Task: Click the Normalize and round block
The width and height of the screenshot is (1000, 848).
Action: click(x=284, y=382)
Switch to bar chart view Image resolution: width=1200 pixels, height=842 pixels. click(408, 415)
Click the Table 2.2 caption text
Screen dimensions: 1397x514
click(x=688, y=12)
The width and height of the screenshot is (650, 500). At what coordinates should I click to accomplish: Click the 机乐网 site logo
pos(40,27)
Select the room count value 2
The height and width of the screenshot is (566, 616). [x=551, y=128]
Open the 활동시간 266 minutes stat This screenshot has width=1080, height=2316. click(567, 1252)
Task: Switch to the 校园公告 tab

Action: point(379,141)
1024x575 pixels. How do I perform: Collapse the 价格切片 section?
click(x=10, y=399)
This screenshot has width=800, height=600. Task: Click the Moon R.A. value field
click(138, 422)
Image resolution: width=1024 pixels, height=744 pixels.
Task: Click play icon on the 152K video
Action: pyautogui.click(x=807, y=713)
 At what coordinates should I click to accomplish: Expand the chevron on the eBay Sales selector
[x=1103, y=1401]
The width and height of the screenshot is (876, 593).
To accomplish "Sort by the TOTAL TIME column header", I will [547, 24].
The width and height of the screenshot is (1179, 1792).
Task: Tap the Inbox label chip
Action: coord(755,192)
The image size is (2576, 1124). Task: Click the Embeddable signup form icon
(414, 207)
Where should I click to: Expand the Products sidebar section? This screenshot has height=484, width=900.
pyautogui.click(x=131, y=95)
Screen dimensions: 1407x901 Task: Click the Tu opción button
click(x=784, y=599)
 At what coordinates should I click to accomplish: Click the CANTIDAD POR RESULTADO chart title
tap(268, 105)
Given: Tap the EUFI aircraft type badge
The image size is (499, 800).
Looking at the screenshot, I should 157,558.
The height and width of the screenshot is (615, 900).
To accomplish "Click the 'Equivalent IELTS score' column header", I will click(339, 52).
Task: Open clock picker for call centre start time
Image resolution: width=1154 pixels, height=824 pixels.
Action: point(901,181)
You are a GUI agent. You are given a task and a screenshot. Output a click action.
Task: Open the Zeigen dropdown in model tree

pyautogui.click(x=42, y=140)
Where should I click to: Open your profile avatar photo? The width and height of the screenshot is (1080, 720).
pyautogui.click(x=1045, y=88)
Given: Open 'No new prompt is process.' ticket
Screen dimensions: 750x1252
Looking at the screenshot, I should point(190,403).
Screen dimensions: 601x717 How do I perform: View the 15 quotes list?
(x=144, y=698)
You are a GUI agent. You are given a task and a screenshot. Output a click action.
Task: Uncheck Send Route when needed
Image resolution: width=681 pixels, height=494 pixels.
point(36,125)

· · ·

WHAT YOU ARE ASKED TO DO -> What is needed is a verbatim copy of every line in the records above from the one containing "Select the room count value 2" down to the one containing "The width and height of the screenshot is (876, 593).", both included, and nothing more.

OUTPUT BELOW ->
Select the room count value 2
The height and width of the screenshot is (566, 616). [x=551, y=128]
Open the 활동시간 266 minutes stat This screenshot has width=1080, height=2316. click(567, 1252)
Task: Switch to the 校园公告 tab

Action: point(379,141)
1024x575 pixels. How do I perform: Collapse the 价格切片 section?
click(x=10, y=399)
This screenshot has width=800, height=600. Task: Click the Moon R.A. value field
click(138, 422)
Image resolution: width=1024 pixels, height=744 pixels.
Task: Click play icon on the 152K video
Action: pyautogui.click(x=807, y=713)
 At what coordinates should I click to accomplish: Expand the chevron on the eBay Sales selector
[x=1103, y=1401]
The width and height of the screenshot is (876, 593).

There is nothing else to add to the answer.